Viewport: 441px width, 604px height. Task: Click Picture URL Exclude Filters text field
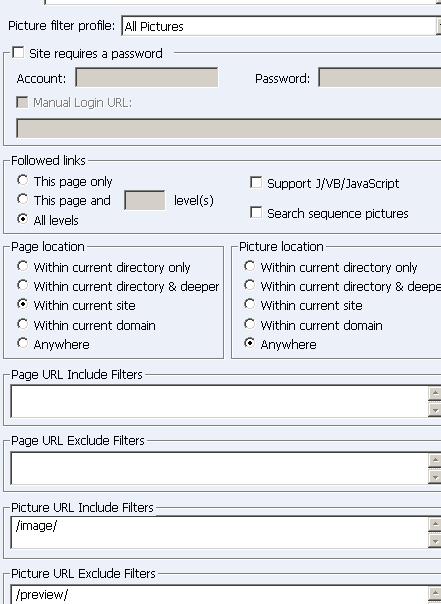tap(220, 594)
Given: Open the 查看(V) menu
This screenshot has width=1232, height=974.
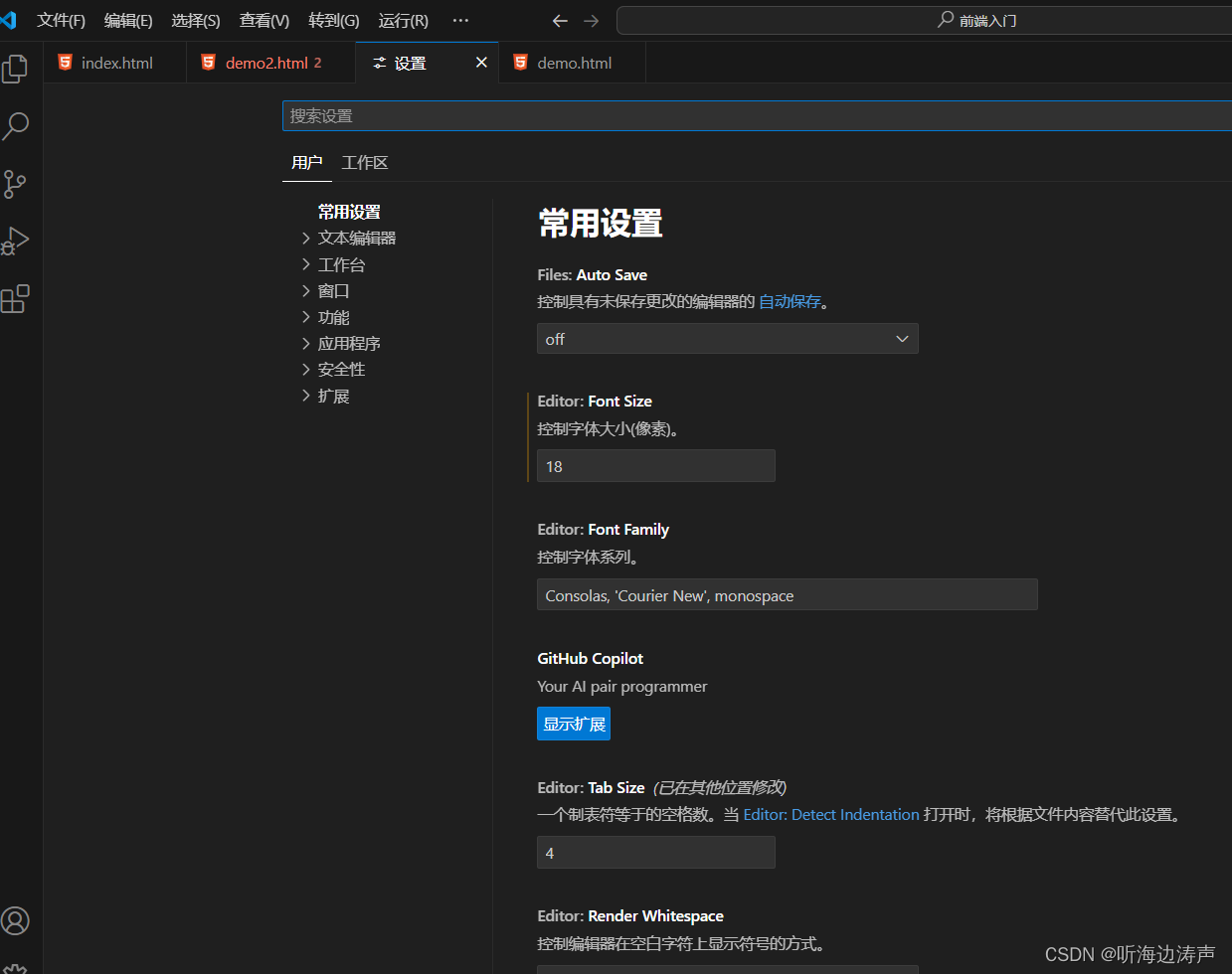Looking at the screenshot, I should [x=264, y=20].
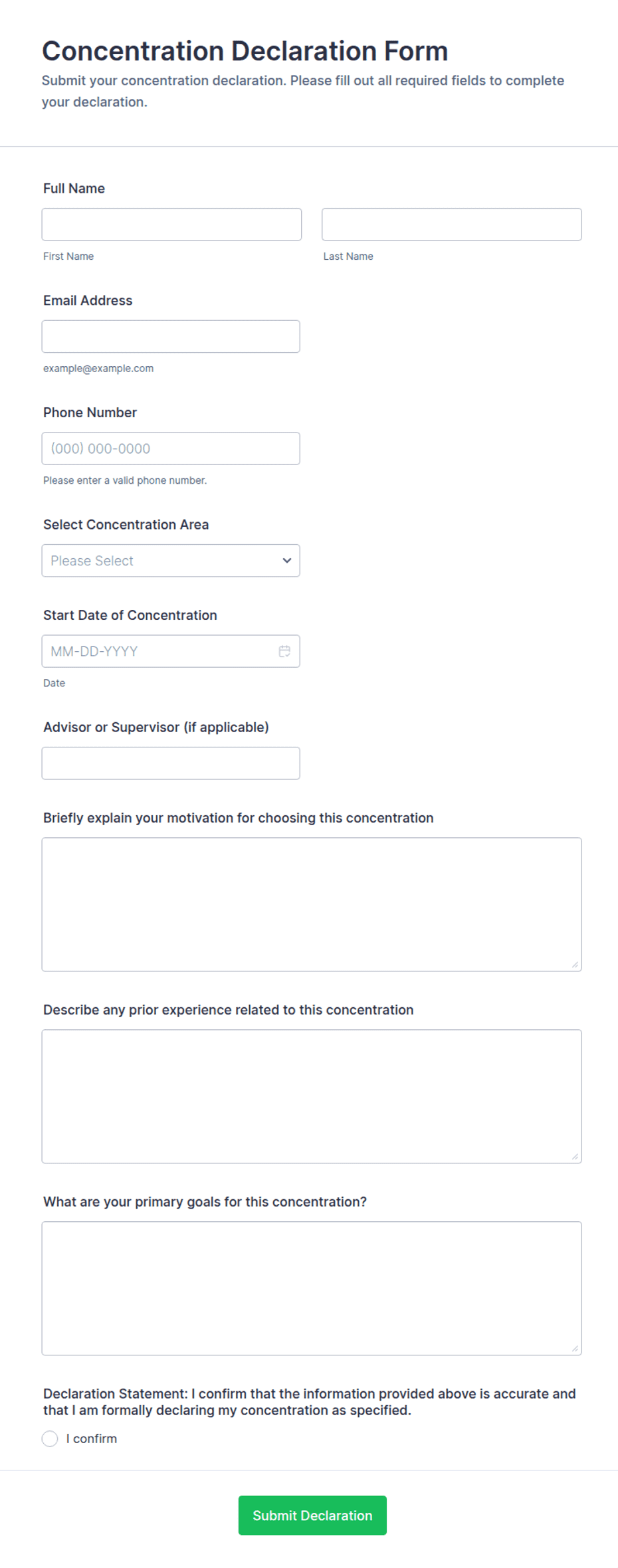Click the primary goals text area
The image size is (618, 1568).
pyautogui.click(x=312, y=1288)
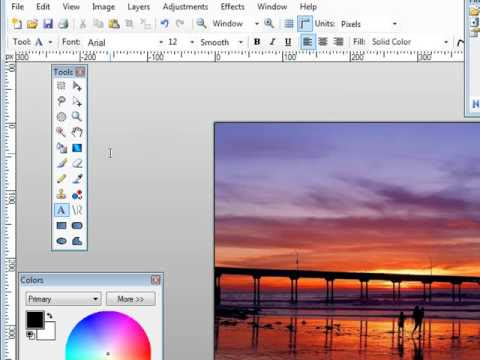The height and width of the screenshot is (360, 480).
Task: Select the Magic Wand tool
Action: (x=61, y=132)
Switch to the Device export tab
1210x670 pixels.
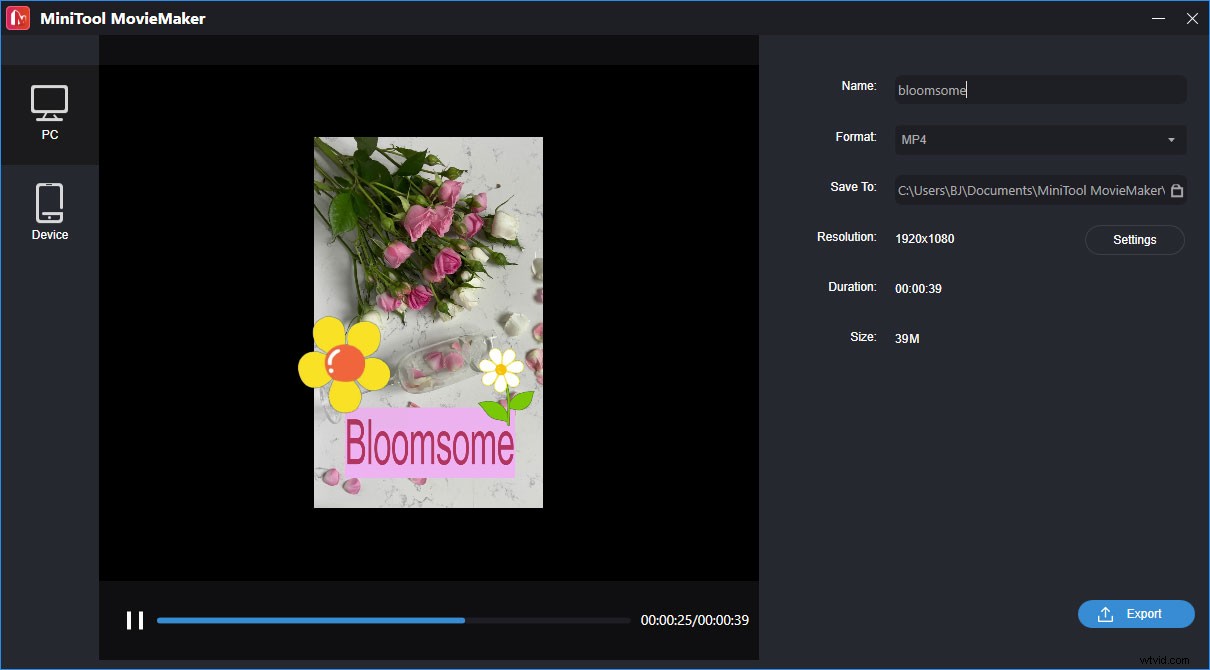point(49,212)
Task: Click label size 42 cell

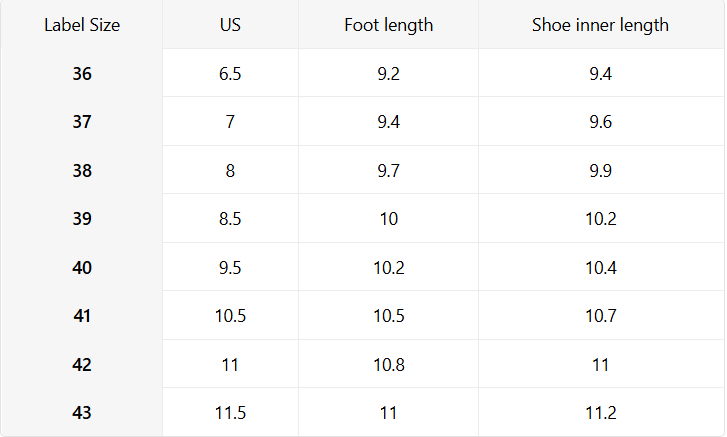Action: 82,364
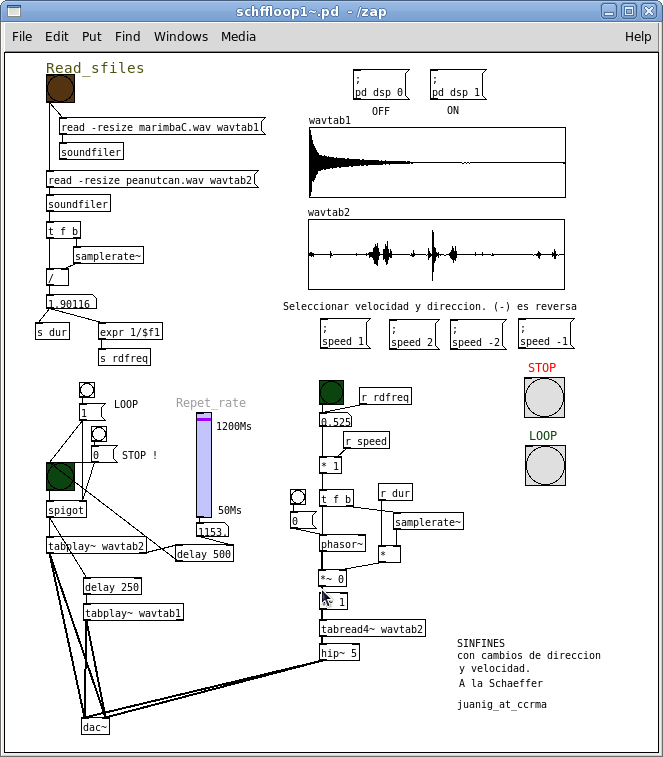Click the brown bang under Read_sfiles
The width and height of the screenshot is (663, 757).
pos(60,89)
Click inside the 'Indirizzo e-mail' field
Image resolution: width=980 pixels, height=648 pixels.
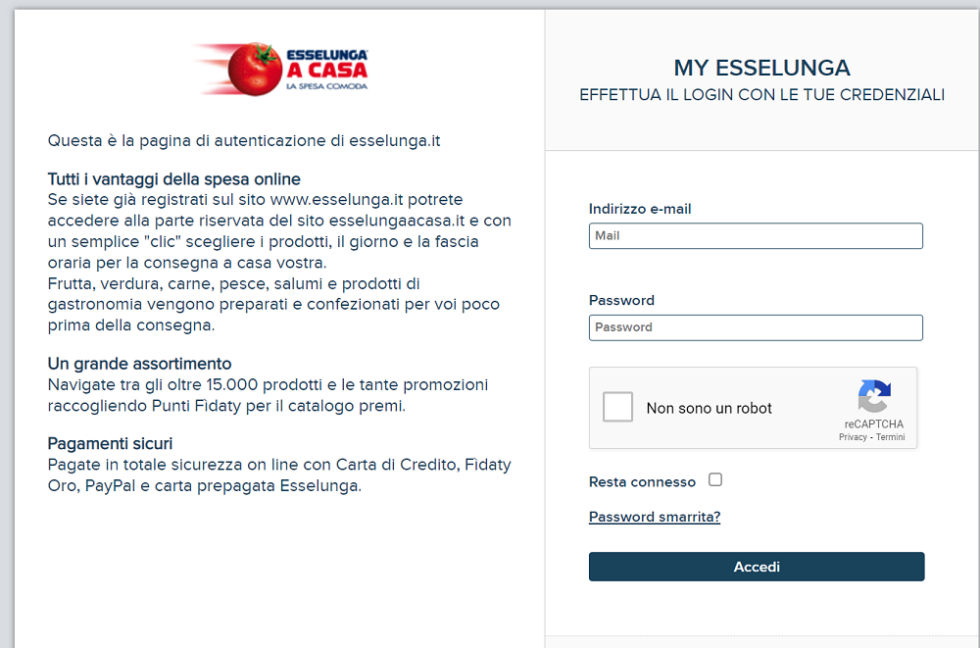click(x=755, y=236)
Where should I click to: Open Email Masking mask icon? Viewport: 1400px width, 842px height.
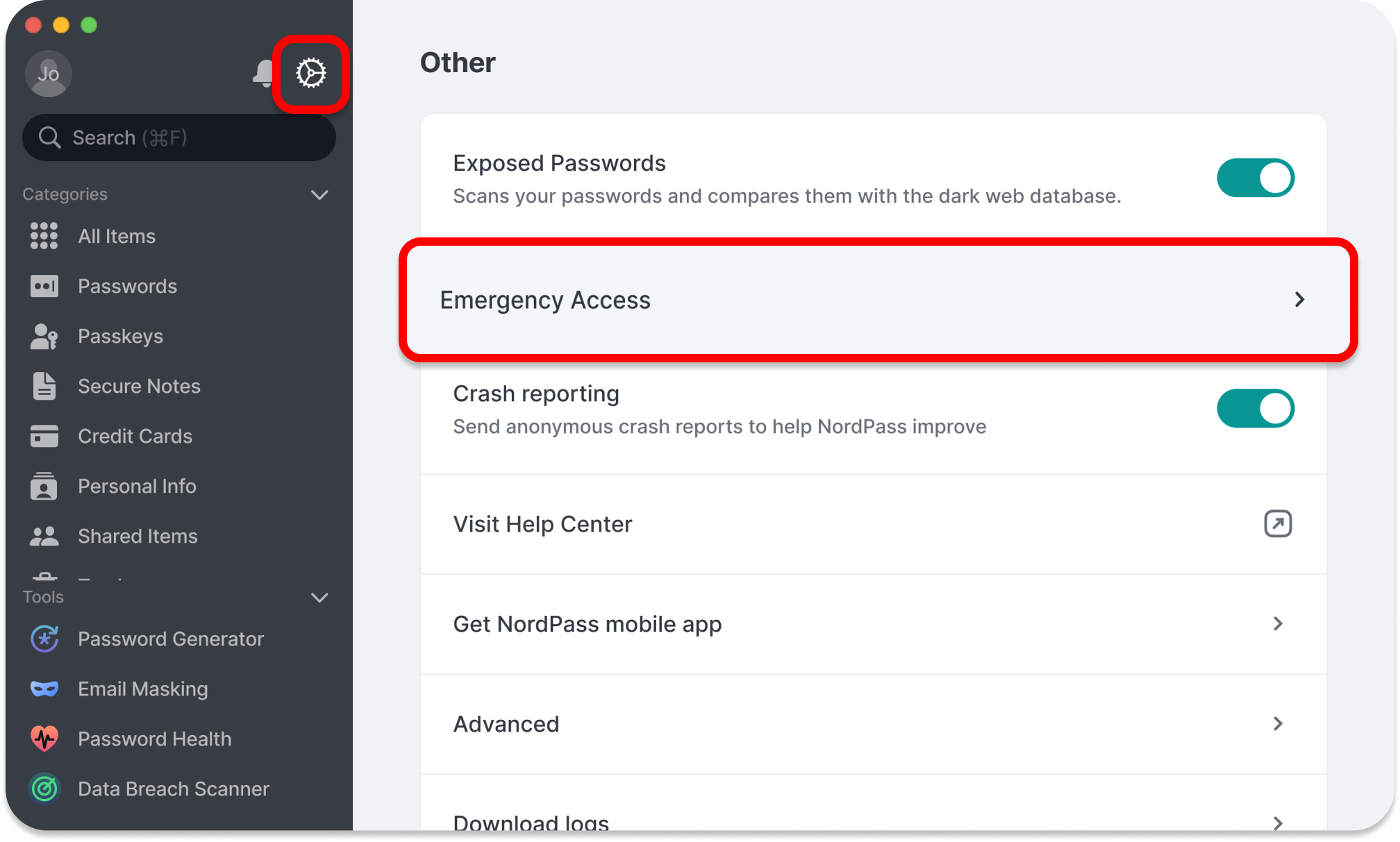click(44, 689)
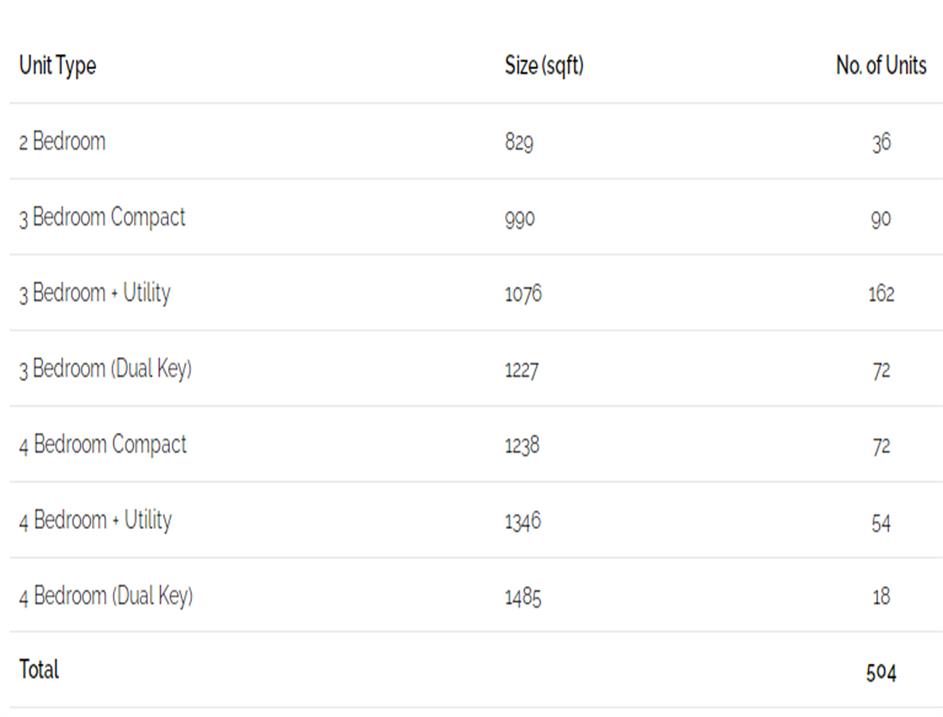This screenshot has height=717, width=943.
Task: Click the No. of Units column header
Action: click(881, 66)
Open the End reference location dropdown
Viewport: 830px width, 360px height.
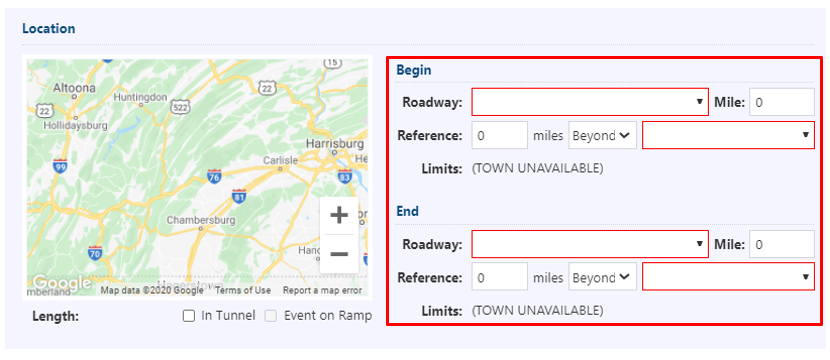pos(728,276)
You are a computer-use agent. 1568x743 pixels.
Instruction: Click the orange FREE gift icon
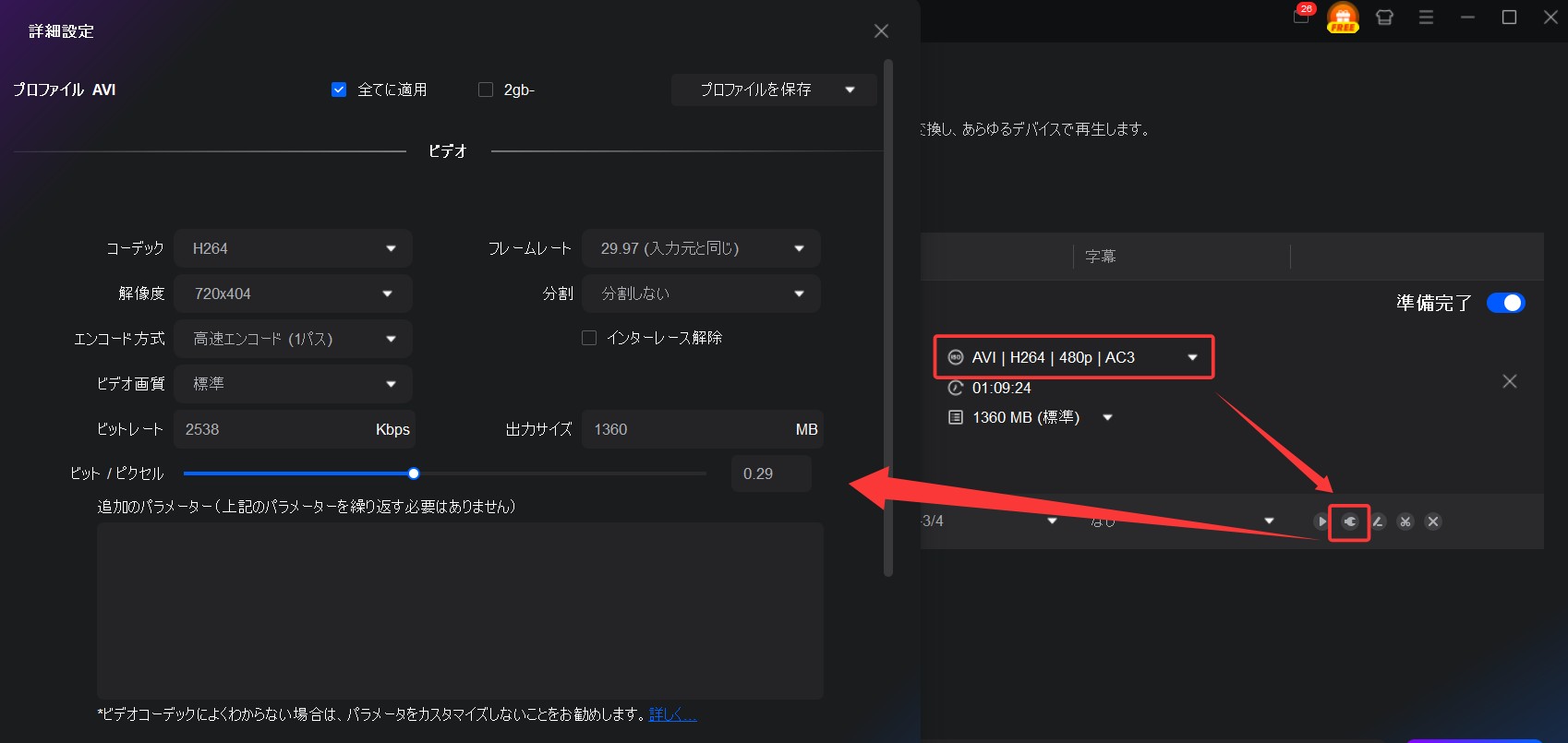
+ + + + +
WHAT THE TASK REQUIRES: Return only the lines that start at the line containing "Open the End reference location dropdown" and finish at the last line of the entries, exactly as written and without pictures.

OUTPUT FOR THIS TASK:
Open the End reference location dropdown
Viewport: 830px width, 360px height.
pos(728,276)
You are a computer-use agent. 1568x743 pixels.
Instruction: Click the orange FREE gift icon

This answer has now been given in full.